MediaJustice

The state’s prison system will become the first to evaluate the Fitbit-like devices, which use algorithms to track prisoners’ vitals. Last year, an investigation by the US Department of Justice found that the Massachusetts Department of Corrections (MADOC) had been violating the Eighth Amendment of cruel and unusual punishment by failing to provide adequate mental health treatment to incarcerated people in crisis. The DOJ characterized MADOC’s mental health watch practices as restrictive, isolating, and involving unnecessarily harsh conditions. Now, instead of halting the widespread practice of keeping emotionally-distressed incarcerated people in solitary confinement for more than 22 hours a day, MADOC is evaluating technology that will monitor people’s breathing and heart rate in real time. MediaJustice Fellow and director of the Challenging E-Carceration Project, James Kilgore, speaks to Motherboard.

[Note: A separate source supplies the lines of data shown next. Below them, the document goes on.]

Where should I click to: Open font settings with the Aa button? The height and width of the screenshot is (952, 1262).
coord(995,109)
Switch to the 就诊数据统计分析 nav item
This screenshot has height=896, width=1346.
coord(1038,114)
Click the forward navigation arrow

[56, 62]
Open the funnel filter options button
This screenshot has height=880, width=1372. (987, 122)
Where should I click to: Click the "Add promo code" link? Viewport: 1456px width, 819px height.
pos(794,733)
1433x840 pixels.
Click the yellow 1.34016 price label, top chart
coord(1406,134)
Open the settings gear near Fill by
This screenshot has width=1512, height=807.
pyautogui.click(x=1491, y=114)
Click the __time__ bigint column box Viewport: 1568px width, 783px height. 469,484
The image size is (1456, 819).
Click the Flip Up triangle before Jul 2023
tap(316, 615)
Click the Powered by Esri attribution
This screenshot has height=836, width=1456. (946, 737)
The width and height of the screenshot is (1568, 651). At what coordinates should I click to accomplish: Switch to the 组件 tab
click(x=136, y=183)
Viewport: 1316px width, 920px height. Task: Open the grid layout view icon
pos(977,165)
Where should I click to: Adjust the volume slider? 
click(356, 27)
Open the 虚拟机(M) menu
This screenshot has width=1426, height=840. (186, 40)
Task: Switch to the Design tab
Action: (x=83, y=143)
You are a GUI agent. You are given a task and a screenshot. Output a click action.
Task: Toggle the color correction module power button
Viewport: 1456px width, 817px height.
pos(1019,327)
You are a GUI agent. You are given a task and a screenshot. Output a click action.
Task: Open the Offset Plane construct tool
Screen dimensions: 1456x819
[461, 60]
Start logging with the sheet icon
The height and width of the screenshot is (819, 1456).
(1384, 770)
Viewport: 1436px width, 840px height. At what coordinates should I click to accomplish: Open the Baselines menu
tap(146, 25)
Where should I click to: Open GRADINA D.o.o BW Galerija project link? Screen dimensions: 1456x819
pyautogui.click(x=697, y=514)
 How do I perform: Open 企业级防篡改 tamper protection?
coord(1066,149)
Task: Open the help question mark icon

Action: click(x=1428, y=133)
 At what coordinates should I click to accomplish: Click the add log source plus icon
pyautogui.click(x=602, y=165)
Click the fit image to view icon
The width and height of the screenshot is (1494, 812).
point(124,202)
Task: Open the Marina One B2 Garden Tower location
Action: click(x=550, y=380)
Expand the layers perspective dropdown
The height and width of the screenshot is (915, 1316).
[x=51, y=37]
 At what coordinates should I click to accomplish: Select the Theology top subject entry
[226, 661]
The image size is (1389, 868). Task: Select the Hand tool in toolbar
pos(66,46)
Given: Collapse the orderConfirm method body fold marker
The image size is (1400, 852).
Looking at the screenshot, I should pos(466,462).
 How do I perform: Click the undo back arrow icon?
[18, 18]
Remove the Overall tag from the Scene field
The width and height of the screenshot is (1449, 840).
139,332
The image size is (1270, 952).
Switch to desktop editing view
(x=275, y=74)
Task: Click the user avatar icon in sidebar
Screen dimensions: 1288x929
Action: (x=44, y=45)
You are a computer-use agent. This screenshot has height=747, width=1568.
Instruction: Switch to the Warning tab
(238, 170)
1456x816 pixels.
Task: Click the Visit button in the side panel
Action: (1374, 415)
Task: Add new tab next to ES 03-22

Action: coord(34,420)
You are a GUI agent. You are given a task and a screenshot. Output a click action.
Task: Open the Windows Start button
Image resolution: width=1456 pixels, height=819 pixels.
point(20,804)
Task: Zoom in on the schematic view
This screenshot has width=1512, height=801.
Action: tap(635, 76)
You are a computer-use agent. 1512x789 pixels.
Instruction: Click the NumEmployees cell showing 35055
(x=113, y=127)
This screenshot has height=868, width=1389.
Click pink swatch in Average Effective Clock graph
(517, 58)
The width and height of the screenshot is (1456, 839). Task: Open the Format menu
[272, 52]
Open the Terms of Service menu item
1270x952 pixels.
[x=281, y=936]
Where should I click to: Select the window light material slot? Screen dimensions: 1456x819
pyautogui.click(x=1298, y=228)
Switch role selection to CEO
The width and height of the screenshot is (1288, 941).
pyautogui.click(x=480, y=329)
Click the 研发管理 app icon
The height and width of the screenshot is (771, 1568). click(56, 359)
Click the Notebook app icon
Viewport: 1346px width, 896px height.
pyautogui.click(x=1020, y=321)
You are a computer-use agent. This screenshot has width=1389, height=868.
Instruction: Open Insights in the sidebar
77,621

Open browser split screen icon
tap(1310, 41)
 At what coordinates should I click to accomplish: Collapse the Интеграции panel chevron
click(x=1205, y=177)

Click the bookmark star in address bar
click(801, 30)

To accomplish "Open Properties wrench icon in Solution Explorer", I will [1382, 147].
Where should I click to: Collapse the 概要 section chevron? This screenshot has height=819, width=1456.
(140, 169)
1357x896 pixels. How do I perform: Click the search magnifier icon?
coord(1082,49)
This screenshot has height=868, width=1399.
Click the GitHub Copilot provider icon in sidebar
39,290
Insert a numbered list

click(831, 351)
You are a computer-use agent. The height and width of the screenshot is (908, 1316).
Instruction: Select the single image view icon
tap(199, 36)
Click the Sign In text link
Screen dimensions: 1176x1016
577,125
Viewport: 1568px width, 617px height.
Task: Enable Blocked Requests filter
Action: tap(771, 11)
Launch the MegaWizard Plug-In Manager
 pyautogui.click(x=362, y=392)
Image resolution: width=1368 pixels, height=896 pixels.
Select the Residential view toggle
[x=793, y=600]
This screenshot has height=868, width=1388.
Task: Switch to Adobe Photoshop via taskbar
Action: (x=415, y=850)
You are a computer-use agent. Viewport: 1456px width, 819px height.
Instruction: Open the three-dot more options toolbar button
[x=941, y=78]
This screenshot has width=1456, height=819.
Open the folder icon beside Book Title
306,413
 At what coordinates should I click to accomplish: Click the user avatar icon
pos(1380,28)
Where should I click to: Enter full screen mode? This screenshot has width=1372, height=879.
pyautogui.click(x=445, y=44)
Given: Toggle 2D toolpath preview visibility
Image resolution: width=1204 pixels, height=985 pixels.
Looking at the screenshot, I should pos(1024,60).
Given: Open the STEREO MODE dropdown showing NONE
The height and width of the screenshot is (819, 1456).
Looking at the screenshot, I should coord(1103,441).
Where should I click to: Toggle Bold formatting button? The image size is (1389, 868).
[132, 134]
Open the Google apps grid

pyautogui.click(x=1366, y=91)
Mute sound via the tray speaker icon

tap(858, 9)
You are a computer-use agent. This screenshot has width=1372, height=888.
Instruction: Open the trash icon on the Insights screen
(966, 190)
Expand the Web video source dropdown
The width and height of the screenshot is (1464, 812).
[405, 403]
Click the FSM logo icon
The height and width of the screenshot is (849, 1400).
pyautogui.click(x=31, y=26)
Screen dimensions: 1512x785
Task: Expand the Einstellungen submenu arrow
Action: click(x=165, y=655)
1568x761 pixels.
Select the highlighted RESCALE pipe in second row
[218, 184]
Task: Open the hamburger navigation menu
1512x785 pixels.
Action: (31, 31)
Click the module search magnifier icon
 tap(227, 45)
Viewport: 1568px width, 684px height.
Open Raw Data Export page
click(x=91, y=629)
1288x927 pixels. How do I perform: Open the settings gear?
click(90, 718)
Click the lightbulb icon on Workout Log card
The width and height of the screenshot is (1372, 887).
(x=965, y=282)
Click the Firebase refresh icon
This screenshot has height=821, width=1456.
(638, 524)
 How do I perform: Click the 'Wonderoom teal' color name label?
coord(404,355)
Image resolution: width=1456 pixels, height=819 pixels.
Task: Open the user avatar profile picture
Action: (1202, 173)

“Suicide shackles aren’t a proper substitute for genuine mental health care. We’re not going to deal with people’s mental health issues by simply putting some kind of tracking device on them, and trying to gather biometric data. Instead, funds should be spent on prevention programs that limit people’s interactions with the carceral system in the first place, such as on adequate mental health services in communities.

The technology may even exacerbate mental health crises behind bars. [I] was incarcerated for six years [and] could easily imagine a scenario where an individual is four-point shackled—a common restraint technique in prisons where a person’s arms and legs are strapped to a bed or chair—based on a device’s false alarm. Other electronic monitoring devices, which have exploded in use for confining defendants and people convicted of crimes to their homes, are notoriously inaccurate. Alternately, some guards will simply ignore the monitors, as is often the case with GPS tracking and other electronic monitoring devices.

It’s a fundamentally wrong approach to a really serious problem. We have so many incarcerated people with mental health issues who are getting no treatment, and now they want a quick fix. Which is what this technology is.”